* REQUIREMENT: Using the material below, return exactly the lines between the one holding "The height and width of the screenshot is (556, 1000)." and the one holding "Task: Click the red", inclusive, and no others.

* INFORMATION GIVEN:
------------------------------------------------------------------------
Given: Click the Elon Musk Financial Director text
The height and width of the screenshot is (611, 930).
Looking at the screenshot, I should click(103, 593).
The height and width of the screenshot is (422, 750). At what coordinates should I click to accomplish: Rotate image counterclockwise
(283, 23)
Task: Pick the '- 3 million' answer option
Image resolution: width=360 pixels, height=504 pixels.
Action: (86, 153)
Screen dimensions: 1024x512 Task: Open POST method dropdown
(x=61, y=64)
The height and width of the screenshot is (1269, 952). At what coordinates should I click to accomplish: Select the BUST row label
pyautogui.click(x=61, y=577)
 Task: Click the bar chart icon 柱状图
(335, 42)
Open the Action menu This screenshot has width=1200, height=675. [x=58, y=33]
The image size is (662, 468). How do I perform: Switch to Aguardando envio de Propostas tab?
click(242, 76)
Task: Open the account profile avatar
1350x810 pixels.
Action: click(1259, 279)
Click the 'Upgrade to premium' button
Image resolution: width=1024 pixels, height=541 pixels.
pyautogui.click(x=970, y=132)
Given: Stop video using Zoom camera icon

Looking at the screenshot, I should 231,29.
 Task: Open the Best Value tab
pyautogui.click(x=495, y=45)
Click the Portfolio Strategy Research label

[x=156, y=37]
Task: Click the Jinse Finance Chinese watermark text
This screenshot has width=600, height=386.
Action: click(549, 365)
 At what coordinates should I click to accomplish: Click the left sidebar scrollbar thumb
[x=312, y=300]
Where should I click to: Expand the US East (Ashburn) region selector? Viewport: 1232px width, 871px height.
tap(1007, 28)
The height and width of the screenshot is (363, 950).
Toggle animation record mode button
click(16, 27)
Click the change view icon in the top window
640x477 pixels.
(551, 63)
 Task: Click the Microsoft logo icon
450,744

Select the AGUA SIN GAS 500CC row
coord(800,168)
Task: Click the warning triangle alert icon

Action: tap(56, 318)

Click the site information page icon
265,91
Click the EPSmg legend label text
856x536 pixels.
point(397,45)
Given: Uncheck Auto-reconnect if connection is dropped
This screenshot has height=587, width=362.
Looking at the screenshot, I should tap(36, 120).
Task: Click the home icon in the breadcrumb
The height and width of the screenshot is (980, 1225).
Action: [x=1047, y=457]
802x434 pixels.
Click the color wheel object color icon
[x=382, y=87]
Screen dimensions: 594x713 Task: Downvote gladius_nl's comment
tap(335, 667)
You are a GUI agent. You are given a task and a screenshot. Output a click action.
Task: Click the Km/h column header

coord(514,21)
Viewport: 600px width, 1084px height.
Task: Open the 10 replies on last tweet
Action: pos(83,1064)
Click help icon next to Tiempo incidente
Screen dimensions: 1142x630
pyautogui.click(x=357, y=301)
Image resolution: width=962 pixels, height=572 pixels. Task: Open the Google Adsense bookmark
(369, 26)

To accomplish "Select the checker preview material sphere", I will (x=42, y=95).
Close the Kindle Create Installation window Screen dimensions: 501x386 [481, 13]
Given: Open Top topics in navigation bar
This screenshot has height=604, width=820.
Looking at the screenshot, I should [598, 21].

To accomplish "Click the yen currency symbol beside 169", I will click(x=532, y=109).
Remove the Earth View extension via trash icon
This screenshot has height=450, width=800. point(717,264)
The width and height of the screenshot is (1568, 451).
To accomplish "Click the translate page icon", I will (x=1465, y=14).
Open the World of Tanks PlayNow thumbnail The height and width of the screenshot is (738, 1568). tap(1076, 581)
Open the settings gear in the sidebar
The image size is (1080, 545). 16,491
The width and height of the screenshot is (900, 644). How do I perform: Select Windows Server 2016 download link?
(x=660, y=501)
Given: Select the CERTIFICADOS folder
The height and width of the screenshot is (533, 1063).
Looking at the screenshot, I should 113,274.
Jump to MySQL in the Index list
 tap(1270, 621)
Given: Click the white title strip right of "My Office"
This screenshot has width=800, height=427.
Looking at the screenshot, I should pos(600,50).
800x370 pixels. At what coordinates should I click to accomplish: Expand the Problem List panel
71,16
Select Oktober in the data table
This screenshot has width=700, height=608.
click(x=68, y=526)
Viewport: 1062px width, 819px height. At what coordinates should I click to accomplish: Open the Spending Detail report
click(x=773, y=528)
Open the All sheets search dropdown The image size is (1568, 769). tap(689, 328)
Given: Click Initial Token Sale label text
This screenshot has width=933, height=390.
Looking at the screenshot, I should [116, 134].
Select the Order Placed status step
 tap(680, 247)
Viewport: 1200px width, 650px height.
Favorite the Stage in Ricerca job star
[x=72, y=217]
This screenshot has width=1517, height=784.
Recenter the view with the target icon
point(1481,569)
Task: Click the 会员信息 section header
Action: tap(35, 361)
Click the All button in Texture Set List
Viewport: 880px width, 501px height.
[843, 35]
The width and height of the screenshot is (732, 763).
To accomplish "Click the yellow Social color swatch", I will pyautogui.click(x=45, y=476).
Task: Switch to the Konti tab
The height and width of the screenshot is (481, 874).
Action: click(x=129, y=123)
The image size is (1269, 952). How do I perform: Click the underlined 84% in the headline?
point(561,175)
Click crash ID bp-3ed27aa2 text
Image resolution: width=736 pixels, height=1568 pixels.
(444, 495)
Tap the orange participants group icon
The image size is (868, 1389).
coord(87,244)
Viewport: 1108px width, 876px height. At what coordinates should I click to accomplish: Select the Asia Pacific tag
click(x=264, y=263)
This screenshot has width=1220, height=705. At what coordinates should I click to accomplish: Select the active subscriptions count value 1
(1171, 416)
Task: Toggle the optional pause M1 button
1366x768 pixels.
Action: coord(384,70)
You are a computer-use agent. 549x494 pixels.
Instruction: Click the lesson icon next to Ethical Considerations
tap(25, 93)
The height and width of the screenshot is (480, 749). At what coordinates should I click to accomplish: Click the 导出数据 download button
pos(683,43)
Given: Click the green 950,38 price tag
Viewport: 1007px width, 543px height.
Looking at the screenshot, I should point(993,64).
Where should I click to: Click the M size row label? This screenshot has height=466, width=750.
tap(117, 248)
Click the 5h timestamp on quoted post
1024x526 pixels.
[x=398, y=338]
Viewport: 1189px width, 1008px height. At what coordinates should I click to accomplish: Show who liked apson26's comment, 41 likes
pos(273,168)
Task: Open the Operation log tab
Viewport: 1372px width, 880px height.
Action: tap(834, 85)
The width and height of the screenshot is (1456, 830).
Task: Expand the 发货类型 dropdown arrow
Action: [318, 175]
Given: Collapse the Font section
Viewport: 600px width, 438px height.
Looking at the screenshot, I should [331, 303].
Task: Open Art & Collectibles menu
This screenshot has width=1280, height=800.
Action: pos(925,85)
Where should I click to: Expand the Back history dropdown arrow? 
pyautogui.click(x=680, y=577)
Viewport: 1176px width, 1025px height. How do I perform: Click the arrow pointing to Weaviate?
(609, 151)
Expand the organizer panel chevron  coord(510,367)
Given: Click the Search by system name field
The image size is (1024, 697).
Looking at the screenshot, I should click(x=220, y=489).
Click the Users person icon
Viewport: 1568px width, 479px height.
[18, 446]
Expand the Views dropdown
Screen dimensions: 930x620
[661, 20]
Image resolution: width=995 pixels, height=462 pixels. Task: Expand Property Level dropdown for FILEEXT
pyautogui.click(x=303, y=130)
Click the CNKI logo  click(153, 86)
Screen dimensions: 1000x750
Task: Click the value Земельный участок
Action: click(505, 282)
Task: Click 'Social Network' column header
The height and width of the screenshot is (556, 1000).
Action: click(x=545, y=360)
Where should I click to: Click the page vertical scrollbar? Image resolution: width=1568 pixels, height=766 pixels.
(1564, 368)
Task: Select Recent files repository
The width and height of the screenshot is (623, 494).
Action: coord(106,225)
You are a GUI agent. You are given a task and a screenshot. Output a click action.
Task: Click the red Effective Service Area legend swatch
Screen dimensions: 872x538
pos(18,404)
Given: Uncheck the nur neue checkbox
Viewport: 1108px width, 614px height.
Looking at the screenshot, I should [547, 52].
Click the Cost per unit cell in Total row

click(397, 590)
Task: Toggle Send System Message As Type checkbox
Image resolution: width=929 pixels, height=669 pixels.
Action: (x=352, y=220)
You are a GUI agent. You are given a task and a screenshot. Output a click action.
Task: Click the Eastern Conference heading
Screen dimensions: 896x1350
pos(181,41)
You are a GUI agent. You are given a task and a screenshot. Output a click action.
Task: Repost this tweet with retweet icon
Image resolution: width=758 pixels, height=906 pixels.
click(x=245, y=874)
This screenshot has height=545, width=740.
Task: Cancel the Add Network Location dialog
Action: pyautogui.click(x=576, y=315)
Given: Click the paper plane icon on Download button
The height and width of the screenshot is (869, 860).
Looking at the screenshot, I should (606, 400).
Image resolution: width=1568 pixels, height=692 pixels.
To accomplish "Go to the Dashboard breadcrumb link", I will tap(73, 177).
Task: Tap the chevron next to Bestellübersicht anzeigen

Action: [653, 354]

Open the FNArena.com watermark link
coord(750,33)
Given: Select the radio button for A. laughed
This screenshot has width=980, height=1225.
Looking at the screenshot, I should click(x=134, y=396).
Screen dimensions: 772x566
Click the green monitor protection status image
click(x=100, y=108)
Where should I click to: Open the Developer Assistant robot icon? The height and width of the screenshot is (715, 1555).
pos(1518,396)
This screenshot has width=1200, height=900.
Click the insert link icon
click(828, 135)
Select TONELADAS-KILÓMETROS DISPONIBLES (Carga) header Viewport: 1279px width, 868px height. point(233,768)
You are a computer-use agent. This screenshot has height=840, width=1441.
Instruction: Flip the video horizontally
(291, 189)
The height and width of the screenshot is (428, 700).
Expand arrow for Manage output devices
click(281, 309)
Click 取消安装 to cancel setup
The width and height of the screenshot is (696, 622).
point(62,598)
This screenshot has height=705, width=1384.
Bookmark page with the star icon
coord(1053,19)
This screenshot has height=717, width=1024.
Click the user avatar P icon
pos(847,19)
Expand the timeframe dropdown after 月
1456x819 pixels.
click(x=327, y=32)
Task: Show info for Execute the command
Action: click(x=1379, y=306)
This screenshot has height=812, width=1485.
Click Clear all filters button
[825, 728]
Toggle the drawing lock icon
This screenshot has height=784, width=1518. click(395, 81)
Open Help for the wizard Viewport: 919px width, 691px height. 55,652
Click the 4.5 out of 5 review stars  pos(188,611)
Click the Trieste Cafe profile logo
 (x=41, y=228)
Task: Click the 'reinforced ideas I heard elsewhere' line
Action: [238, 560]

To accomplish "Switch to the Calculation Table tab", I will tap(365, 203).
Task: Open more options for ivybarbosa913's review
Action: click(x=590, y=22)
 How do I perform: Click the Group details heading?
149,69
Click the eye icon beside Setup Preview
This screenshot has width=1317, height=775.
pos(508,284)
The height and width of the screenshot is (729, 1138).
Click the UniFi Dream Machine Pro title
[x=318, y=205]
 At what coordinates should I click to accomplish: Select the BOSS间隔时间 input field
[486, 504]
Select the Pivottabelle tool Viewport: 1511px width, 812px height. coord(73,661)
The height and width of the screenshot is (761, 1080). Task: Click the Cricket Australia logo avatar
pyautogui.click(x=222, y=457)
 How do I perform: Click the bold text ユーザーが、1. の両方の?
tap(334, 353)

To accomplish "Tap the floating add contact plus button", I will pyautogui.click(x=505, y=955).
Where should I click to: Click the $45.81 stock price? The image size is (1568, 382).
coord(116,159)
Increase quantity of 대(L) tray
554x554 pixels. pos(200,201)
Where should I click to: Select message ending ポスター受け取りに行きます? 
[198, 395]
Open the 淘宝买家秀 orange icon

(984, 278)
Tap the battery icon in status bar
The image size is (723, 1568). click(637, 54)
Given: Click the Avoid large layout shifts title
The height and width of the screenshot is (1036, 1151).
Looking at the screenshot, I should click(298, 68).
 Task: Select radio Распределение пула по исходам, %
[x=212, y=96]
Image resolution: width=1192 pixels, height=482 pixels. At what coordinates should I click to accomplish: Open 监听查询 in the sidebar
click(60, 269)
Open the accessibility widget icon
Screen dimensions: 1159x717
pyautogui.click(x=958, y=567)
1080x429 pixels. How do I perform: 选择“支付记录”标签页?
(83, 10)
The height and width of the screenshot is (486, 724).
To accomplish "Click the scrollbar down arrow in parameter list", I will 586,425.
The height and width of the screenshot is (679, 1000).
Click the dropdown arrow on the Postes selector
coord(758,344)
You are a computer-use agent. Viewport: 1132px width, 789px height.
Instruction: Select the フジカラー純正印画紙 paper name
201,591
------------------------------------------------------------------------
* RESULT FOR THIS EXERCISE:
The height and width of the screenshot is (556, 1000).
Action: click(x=545, y=360)
Where should I click to: Click the page vertical scrollbar? Image resolution: width=1568 pixels, height=766 pixels.
(1564, 368)
Task: Select Recent files repository
The width and height of the screenshot is (623, 494).
Action: coord(106,225)
You are a GUI agent. You are given a task and a screenshot. Output a click action.
Task: Click the red Effective Service Area legend swatch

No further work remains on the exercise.